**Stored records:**
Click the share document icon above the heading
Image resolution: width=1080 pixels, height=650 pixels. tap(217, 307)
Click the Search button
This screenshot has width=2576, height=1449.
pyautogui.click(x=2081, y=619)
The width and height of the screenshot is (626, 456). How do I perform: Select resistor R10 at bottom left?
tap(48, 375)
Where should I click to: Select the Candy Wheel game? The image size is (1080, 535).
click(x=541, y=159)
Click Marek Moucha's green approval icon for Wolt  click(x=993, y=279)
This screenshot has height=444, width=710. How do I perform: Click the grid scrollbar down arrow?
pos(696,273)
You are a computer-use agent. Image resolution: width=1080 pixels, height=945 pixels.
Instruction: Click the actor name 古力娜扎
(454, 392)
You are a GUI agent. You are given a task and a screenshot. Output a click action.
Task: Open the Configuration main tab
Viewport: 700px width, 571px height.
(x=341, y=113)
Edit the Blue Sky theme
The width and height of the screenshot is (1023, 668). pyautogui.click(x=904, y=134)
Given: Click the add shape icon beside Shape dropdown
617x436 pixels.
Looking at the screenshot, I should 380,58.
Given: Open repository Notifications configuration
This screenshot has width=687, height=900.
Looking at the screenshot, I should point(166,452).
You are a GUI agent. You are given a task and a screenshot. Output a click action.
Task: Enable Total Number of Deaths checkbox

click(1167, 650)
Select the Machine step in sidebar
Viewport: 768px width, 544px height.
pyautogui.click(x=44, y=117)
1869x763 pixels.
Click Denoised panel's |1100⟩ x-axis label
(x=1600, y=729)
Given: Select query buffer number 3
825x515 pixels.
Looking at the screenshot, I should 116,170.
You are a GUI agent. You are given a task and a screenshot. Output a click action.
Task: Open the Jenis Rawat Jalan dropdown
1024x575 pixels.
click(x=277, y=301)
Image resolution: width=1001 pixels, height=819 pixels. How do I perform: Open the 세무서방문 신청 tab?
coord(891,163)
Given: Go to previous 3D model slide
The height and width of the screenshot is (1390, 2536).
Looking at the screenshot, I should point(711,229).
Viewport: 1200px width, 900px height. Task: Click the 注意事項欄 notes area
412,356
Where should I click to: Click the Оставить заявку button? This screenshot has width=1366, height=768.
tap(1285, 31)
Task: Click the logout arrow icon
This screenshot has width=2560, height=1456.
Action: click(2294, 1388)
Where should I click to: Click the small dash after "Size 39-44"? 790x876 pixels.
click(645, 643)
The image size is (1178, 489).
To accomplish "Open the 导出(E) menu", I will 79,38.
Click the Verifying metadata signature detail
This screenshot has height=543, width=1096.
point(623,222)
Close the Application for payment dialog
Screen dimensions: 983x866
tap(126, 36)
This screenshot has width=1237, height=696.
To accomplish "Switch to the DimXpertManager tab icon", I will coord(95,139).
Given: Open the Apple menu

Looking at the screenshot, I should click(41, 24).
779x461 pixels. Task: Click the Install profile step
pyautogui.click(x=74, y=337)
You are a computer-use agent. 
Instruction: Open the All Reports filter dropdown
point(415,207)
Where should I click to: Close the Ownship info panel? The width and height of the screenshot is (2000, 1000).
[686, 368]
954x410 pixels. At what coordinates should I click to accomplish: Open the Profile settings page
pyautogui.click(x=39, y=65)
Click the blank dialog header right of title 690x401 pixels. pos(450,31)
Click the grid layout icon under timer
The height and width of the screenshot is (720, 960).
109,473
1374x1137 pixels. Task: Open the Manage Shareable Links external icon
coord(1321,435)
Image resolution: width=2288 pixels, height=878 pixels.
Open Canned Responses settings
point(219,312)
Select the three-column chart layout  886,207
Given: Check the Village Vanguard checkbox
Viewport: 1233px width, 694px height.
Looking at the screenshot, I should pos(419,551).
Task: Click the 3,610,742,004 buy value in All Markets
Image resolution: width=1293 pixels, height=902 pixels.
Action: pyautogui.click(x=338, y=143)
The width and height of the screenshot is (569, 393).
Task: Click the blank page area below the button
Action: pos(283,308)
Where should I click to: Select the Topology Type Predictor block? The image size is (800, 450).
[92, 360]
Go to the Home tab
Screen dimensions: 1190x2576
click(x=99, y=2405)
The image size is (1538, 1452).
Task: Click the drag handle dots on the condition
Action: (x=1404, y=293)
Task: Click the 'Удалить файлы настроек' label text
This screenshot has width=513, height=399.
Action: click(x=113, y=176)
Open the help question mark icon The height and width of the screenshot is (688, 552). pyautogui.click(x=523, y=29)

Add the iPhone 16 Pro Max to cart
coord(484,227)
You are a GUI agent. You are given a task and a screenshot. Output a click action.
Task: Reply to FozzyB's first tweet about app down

**Exercise:**
After reading the data above, print it all again exactly.

**Answer to this problem:**
Click the share document icon above the heading
Image resolution: width=1080 pixels, height=650 pixels. tap(217, 307)
Click the Search button
This screenshot has width=2576, height=1449.
pyautogui.click(x=2081, y=619)
The width and height of the screenshot is (626, 456). How do I perform: Select resistor R10 at bottom left?
tap(48, 375)
Where should I click to: Select the Candy Wheel game? The image size is (1080, 535).
click(x=541, y=159)
Click Marek Moucha's green approval icon for Wolt  click(x=993, y=279)
This screenshot has height=444, width=710. How do I perform: Click the grid scrollbar down arrow?
pos(696,273)
You are a computer-use agent. Image resolution: width=1080 pixels, height=945 pixels.
Instruction: Click the actor name 古力娜扎
(454, 392)
You are a GUI agent. You are given a task and a screenshot. Output a click action.
Task: Open the Configuration main tab
Viewport: 700px width, 571px height.
(x=341, y=113)
Edit the Blue Sky theme
The width and height of the screenshot is (1023, 668). pyautogui.click(x=904, y=134)
Given: Click the add shape icon beside Shape dropdown
617x436 pixels.
Looking at the screenshot, I should 380,58.
Given: Open repository Notifications configuration
This screenshot has width=687, height=900.
Looking at the screenshot, I should point(166,452).
You are a GUI agent. You are given a task and a screenshot. Output a click action.
Task: Enable Total Number of Deaths checkbox

click(1167, 650)
Select the Machine step in sidebar
Viewport: 768px width, 544px height.
pyautogui.click(x=44, y=117)
1869x763 pixels.
Click Denoised panel's |1100⟩ x-axis label
(x=1600, y=729)
Given: Select query buffer number 3
825x515 pixels.
Looking at the screenshot, I should 116,170.
You are a GUI agent. You are given a task and a screenshot. Output a click action.
Task: Open the Jenis Rawat Jalan dropdown
1024x575 pixels.
click(x=277, y=301)
Image resolution: width=1001 pixels, height=819 pixels. How do I perform: Open the 세무서방문 신청 tab?
coord(891,163)
Given: Go to previous 3D model slide
The height and width of the screenshot is (1390, 2536).
Looking at the screenshot, I should point(711,229).
Viewport: 1200px width, 900px height. Task: Click the 注意事項欄 notes area
412,356
Where should I click to: Click the Оставить заявку button? This screenshot has width=1366, height=768.
tap(1285, 31)
Task: Click the logout arrow icon
This screenshot has width=2560, height=1456.
Action: click(2294, 1388)
Where should I click to: Click the small dash after "Size 39-44"? 790x876 pixels.
click(645, 643)
The image size is (1178, 489).
To accomplish "Open the 导出(E) menu", I will 79,38.
Click the Verifying metadata signature detail
This screenshot has height=543, width=1096.
point(623,222)
Close the Application for payment dialog
Screen dimensions: 983x866
tap(126, 36)
This screenshot has width=1237, height=696.
To accomplish "Switch to the DimXpertManager tab icon", I will coord(95,139).
Given: Open the Apple menu

Looking at the screenshot, I should click(41, 24).
779x461 pixels. Task: Click the Install profile step
pyautogui.click(x=74, y=337)
You are a computer-use agent. 
Instruction: Open the All Reports filter dropdown
point(415,207)
Where should I click to: Close the Ownship info panel? The width and height of the screenshot is (2000, 1000).
[686, 368]
954x410 pixels. At what coordinates should I click to accomplish: Open the Profile settings page
pyautogui.click(x=39, y=65)
Click the blank dialog header right of title 690x401 pixels. pos(450,31)
Click the grid layout icon under timer
The height and width of the screenshot is (720, 960).
109,473
1374x1137 pixels. Task: Open the Manage Shareable Links external icon
coord(1321,435)
Image resolution: width=2288 pixels, height=878 pixels.
Open Canned Responses settings
point(219,312)
Select the three-column chart layout  886,207
Given: Check the Village Vanguard checkbox
Viewport: 1233px width, 694px height.
Looking at the screenshot, I should pos(419,551).
Task: Click the 3,610,742,004 buy value in All Markets
Image resolution: width=1293 pixels, height=902 pixels.
Action: pyautogui.click(x=338, y=143)
The width and height of the screenshot is (569, 393).
Task: Click the blank page area below the button
Action: pos(283,308)
Where should I click to: Select the Topology Type Predictor block? The image size is (800, 450).
[92, 360]
Go to the Home tab
Screen dimensions: 1190x2576
click(x=99, y=2405)
The image size is (1538, 1452).
Task: Click the drag handle dots on the condition
Action: (x=1404, y=293)
Task: Click the 'Удалить файлы настроек' label text
This screenshot has width=513, height=399.
Action: click(x=113, y=176)
Open the help question mark icon The height and width of the screenshot is (688, 552). pyautogui.click(x=523, y=29)

Add the iPhone 16 Pro Max to cart
coord(484,227)
You are a GUI agent. You are given a task and a screenshot. Output a click action.
Task: Reply to FozzyB's first tweet about app down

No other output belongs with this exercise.